Opinions

"Je" n’existe pas : c’est un peu de la provoc, non, le titre de votre introduction ? Qu’est-ce qui vous permet d’affirmer cela?

Aujourd’hui plus que jamais, avec les réseaux sociaux, dans un libre marché des convictions en flux permanent, il apparaît que la notion de libre arbitre telle qu’on la conçoit habituellement (l’individu est une personnalité juridique, un sujet libre et responsable de ses actes et de ses pensées) est plus fragile que nous ne le pensons. Le postulat du livre est même que ce libre arbitre n’existe pas : c’est une fiction nécessaire au fonctionnement de la société. Donc, peut-être sommes-nous moins maîtres de ce que nous pensons et faisons que nous ne le croyons. D’où la formule : "je" ("l’ego") n’existe pas.

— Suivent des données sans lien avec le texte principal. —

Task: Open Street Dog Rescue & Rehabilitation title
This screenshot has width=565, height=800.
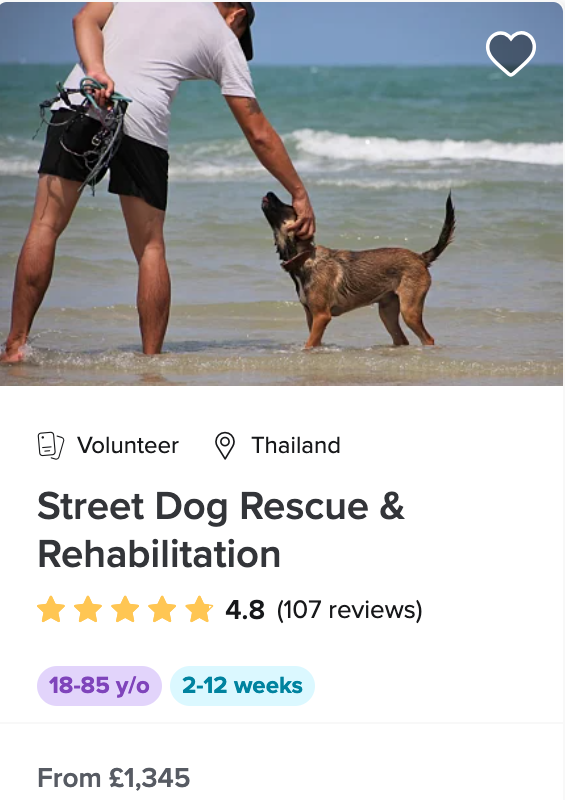Action: pyautogui.click(x=221, y=530)
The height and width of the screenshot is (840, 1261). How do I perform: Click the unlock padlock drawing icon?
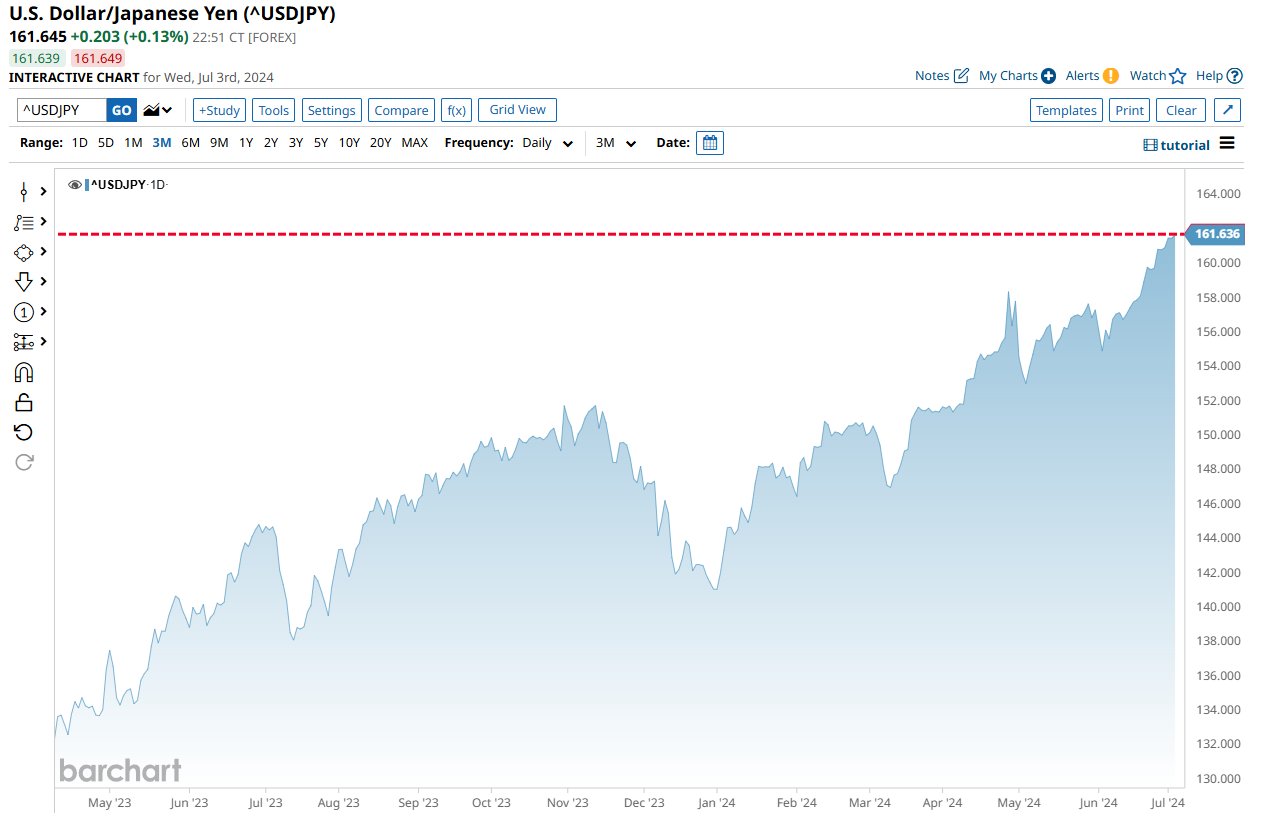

Pour en avoir le cœur net, vous convoquez les principaux chercheurs qui se sont penchés sur la question, jusqu’à ce qu’il y a de plus récent en matière de neurosciences et de psychologie cognitive. Et que trouvez-vous ?

Un tas d’indices qui montrent que nous maîtrisons beaucoup moins que nous ne le pensons, que l’ego doit être relativisé. De tout temps, les remises en cause du libre arbitre sont apparues sur un registre moral. D’abord par les premiers Pères de l’Eglise (Saint-Augustin par exemple) puis, à l’époque moderne, avec des Schopenhauer, Spinoza ou Nietzsche. Ensuite, il y a eu ce tournant de notre époque que fut la Seconde Guerre mondiale. Et tout le monde s’est demandé comment l’Allemagne, une nation dominante qui avait inventé une grande partie de la philosophie moderne, de la musique classique, des arts et des lettres, avait pu tomber dans un simplisme aussi meurtrier. Que pèse le libre arbitre de chacun par rapport à la masse dans laquelle il peut être entraîné ? On prétend qu’on a un libre arbitre constant mais, chaque fois qu’on met un être humain sous pression de devoir prendre une décision vis-à-vis de ses pairs, on constate que l’attitude normale est d’éviter les problèmes et de se mettre dans la ligne. Du coup, on peut se demander si, au lieu d’expliquer nos réactions par une "nature" soumise ou dominante, il ne faudrait pas plutôt constater une culture de l’égalité et de la liberté créée artificiellement, alors que notre tendance naturelle est de suivre la majorité. Aller contre cette tendance crée même une importante tension psychique. Comment concilier notre nature d’êtres a priori conformes avec le haut standard culturel ? Si nous nous rendons compte à quel point notre libre arbitre est fragile, alors nous pouvons avoir une plus grande tolérance vis-à-vis des opinions des autres, ainsi qu’une plus grande fermeté par rapport aux dangers réels.

Si je vous entends bien, tout ce qui n’est pas du suivisme consiste en une construction culturelle, contre-nature. Mais en quoi en a-t-on eu besoin, quelle est l’utilité de celle-ci ?

L’intérêt est la conservation de l’espèce. L’évolution de l’être humain et de la vie en société a montré que, si chacun fait ce qu’il veut et casse la tête de son voisin juste parce qu’il est le plus fort, la sécurité et la conservation de l’ensemble du groupe sont en danger. Les premiers groupes humains se sont constitués de façon très hiérarchisée pour se protéger des autres groupes. Ce sont les groupes humains les mieux organisés hiérarchiquement qui ont pu, le mieux, résister à l’extérieur. Si notre espèce a pu traverser les siècles, c’est parce que l’évolution n’a pas favorisé l’autonomie, la résistance à autrui et les réfractaires.